E i timori alla fine si sono concretizzati tutti: dal prossimo anno scolastico la scuola elementare di Magrè sarà soppressa.

La denuncia del grave rischio in corso l’avevo lanciata già nell’ottobre dello scorso anno. La reazione da parte delle istituzioni provinciali è stata pressoché nulla e così quello che poteva essere riparato è diventato irreparabile. E la decisione sarebbe stata già comunicata alla scuola. Nell’anno scolastico 2014/15 è stato iscritto un solo alunno. Tutto questo era la conseguenza dell’assenza di programmi di insegnamento veicolare della seconda lingua che avrebbero potuto rendere attrattiva la scuola. Si è rimasti fermi ad attendere.

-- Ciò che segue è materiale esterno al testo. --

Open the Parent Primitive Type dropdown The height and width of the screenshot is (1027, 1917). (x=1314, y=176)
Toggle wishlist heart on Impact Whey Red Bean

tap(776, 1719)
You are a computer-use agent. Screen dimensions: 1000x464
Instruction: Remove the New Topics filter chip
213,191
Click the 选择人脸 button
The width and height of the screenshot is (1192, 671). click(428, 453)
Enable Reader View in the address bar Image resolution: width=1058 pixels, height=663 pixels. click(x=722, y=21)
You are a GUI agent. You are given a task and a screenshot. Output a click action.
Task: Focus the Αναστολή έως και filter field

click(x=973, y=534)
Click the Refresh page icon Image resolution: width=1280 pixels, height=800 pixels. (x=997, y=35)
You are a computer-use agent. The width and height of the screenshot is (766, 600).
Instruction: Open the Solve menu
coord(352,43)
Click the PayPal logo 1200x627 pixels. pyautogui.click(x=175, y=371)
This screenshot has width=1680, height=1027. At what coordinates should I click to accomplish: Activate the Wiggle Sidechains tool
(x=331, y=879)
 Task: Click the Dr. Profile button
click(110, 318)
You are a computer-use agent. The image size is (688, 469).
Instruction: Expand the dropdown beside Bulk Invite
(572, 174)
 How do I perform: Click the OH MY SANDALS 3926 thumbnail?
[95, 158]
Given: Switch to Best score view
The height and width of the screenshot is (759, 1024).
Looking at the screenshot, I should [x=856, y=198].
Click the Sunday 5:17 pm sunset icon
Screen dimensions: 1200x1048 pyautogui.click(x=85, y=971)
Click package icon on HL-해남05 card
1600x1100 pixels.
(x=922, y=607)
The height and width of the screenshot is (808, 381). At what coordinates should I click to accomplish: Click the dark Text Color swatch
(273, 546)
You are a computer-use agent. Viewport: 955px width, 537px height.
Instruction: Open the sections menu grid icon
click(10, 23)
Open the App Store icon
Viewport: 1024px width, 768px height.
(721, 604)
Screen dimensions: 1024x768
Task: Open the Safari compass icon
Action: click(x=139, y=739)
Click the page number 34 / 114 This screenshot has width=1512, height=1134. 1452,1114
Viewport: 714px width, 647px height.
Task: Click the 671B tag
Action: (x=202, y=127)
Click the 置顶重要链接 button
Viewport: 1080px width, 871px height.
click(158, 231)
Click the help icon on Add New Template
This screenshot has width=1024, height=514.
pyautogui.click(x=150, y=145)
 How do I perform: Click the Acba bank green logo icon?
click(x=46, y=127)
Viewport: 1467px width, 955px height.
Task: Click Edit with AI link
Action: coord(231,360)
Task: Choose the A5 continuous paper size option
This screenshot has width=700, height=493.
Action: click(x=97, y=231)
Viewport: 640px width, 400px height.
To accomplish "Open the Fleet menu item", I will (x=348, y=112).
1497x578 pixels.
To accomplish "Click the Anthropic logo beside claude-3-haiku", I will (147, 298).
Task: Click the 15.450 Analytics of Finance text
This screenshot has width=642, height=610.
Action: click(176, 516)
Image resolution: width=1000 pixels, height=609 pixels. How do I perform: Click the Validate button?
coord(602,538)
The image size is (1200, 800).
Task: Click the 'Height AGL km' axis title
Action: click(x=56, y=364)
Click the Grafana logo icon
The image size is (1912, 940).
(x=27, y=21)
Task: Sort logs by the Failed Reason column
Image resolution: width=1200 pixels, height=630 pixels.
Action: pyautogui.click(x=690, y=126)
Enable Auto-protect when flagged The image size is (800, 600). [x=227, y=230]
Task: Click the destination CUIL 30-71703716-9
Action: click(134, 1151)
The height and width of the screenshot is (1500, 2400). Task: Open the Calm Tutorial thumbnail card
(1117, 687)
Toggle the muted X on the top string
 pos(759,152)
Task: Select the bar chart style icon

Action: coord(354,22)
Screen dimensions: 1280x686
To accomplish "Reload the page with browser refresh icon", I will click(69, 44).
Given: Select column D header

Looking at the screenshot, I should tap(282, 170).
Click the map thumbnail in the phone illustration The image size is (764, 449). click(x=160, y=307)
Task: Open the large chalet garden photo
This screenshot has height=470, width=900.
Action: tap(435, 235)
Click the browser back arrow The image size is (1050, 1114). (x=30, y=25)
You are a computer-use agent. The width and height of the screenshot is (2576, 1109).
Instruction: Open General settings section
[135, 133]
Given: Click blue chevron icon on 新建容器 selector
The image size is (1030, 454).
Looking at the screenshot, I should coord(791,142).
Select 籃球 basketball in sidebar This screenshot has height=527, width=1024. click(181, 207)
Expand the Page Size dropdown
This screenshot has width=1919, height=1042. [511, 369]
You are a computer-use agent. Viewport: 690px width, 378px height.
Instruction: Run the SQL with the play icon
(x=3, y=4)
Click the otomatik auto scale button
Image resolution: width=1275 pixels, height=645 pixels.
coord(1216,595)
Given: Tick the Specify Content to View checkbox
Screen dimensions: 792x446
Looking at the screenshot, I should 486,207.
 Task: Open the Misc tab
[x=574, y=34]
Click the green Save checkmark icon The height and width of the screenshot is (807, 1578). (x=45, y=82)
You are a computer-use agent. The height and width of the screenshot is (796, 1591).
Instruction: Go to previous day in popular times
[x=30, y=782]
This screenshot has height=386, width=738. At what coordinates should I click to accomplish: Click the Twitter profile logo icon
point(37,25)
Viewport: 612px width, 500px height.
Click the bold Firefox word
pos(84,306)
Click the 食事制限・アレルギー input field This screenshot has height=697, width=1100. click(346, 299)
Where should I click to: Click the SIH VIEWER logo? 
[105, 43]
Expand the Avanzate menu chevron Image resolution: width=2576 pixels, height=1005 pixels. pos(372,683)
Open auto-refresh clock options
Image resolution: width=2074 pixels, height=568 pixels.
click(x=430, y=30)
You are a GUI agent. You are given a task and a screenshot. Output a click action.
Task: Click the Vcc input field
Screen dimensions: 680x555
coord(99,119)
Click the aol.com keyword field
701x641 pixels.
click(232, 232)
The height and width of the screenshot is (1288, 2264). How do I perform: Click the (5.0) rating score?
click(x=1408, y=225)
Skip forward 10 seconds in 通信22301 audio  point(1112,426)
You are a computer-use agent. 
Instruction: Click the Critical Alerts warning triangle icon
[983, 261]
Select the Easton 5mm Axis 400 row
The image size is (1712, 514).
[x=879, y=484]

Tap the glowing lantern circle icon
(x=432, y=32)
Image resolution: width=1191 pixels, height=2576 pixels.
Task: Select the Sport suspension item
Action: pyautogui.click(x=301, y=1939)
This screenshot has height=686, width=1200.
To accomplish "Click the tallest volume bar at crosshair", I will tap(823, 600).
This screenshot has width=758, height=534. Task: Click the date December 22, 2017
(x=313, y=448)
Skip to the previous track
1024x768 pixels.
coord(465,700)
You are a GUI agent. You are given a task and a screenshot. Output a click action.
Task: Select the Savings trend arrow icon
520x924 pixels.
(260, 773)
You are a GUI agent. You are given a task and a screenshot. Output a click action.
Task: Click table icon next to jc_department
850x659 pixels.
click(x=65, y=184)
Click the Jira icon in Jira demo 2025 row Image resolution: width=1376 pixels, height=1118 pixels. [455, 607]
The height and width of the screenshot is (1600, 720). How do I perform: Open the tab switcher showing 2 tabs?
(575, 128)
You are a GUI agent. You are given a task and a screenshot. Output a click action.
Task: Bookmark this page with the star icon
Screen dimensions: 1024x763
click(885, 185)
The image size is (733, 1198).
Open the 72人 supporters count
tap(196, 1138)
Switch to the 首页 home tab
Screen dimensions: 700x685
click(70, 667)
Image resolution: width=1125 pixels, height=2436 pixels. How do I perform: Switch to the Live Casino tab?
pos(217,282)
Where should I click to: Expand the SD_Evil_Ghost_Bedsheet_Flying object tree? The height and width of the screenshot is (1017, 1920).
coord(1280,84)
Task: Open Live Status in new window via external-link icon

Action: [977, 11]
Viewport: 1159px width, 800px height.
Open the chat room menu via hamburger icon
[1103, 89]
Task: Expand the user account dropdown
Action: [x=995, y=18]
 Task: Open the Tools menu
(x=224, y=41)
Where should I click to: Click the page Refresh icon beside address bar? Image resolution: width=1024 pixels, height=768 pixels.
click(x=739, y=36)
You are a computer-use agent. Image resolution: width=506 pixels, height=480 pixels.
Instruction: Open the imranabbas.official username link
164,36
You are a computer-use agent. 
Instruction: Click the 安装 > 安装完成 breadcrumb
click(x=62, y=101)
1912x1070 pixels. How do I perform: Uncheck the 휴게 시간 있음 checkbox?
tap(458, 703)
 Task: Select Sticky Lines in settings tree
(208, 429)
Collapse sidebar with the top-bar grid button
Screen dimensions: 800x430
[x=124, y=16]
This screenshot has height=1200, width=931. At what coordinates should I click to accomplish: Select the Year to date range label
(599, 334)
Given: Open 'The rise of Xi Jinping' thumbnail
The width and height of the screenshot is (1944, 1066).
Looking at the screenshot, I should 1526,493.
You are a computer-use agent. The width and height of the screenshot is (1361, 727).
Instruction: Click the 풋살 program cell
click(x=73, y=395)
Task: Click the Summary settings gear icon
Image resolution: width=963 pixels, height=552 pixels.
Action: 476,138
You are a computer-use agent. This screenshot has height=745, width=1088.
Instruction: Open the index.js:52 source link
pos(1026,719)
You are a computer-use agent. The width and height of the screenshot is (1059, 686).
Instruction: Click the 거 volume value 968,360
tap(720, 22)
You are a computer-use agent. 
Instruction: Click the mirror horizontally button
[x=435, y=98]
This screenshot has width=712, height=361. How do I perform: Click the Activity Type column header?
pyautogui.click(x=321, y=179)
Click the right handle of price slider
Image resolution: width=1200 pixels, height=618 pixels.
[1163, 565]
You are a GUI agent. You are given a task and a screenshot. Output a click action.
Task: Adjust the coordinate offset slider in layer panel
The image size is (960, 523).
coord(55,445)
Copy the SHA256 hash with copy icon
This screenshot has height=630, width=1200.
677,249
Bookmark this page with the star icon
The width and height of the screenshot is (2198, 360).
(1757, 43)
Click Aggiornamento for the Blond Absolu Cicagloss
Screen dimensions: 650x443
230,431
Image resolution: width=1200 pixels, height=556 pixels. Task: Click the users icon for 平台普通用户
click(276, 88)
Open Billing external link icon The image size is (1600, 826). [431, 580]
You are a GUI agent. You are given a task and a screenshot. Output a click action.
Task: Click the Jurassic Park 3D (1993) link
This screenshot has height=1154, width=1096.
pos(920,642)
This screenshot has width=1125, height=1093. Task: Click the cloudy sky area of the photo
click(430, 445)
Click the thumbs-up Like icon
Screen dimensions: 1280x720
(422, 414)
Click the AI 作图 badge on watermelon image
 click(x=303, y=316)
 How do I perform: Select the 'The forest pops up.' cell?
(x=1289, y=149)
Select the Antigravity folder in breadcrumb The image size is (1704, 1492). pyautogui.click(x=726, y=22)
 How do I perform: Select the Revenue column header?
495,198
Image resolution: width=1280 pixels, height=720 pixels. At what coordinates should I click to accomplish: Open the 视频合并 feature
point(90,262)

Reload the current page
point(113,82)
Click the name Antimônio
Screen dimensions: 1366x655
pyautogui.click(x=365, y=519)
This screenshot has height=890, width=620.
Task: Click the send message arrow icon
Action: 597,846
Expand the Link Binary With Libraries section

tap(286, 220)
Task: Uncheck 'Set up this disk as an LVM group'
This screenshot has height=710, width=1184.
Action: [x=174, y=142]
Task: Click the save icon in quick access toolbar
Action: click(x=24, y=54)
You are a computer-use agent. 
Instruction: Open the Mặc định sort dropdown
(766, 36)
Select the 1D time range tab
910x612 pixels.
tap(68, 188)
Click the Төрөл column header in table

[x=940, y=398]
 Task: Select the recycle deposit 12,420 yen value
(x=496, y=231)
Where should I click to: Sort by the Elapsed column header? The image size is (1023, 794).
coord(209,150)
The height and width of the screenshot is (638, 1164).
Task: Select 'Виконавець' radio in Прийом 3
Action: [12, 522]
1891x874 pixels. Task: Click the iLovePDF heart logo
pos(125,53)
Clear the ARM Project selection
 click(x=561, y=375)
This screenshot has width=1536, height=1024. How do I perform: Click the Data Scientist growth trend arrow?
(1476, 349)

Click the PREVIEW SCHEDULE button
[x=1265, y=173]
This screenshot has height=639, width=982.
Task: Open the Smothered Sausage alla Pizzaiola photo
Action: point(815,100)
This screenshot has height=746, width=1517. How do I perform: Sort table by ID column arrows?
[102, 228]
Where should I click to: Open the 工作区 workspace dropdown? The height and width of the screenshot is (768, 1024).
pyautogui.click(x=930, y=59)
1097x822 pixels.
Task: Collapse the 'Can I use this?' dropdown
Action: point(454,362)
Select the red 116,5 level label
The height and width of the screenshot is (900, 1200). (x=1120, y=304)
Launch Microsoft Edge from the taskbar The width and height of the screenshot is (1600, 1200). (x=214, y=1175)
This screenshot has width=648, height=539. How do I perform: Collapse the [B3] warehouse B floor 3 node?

Con questa notizia oltre a perdersi un punto di riferimento vitale per la Comunità si perderà anche la continuità didattica assicurata ai bambini. Non si è arrivati a questa situazione dal giorno alla mattina. E’ da anni che la scuola soffre. Era stata applicata per anni anche la deroga per il mantenimento della scuola, sotto i previsti 16 alunni minimi. Ma parallelamente si era venuto a determinare anche un esodo di iscrizioni a scuole del circondario, fra Salorno, Bolzano e Egna. Un esodo in cui probabilmente ha avuto un suo peso anche l’assenza dell’inserimento di insegnamento veicolare della seconda lingua che a maggior ragione in una scuola della Bassa Atesina dovrebbe essere considerato un punto di forza. E’ evidente che la scuola ha perso la sua attrattività negli anni.  Nell’anno scolastico 2013/14 hanno frequentato la scuola elementare di Magrè sette alunni, riuniti in una pluriclasse e lo stesso numero di bambini è stato iscritto per l’anno scolastico in corso. Attualmente al plesso è assegnato 1,55 posto classe, per complessive 32 ore settimanali di insegnamento.

Ritengo che la mancanza dello sviluppo del metodo dell’insegnamento della seconda lingua sia stato l’elemento che ha fatto perdere di interesse la scuola, considerato che si fosse riusciti solo a mantenere le iscrizioni alle scuole del circondario il destino avrebbe potuto essere diverso. Sono certo che quella scuola avrebbe potuto divenire interessante anche per le famiglie mistilingui e di lingua tedesca, se solo si fosse fatto l’investimento sulla seconda lingua.

Credo che ciò suoni come un atto di accusa verso la politica dell’assessorato alla scuola che a Bolzano chiude sezioni intere delle scuole materne in lingua italiana per farne aprire di lingua tedesca mentre in Bassa Atesina semplicemente chiude costringendo tante famiglie a portare i propri figli fuori paese per garantire loro il diritto all’istruzione. E quello che è peggio è che alcune potrebbe semplicemente optare per le iscrizioni alle elementari in lingua tedesca. Un autentico disastro anche sul piano occupazionale perché è chiaro che così si perderanno ulteriori opportunità di lavoro per chi opera nel mondo della scuola.